Segment Start: DATA PROVIDED

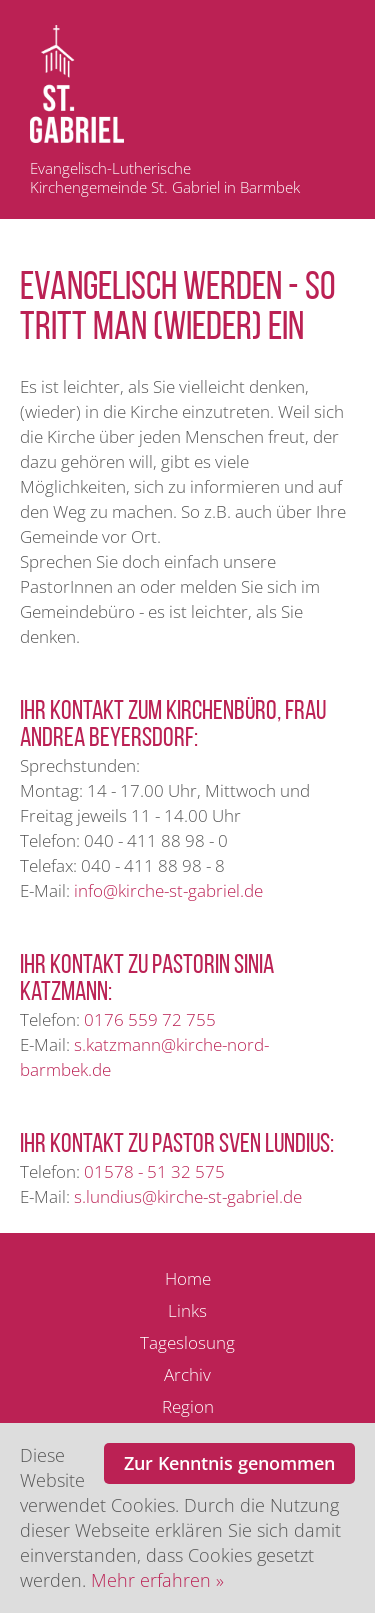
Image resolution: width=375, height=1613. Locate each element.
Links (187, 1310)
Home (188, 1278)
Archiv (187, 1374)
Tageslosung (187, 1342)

Segment End: DATA PROVIDED

### EXERCISE DESCRIPTION
Line by line, retype the records above exactly, minus the images.

### WRITTEN RESPONSE
Image resolution: width=375, height=1613. Locate each element.
Links (187, 1310)
Home (188, 1278)
Archiv (187, 1374)
Tageslosung (187, 1342)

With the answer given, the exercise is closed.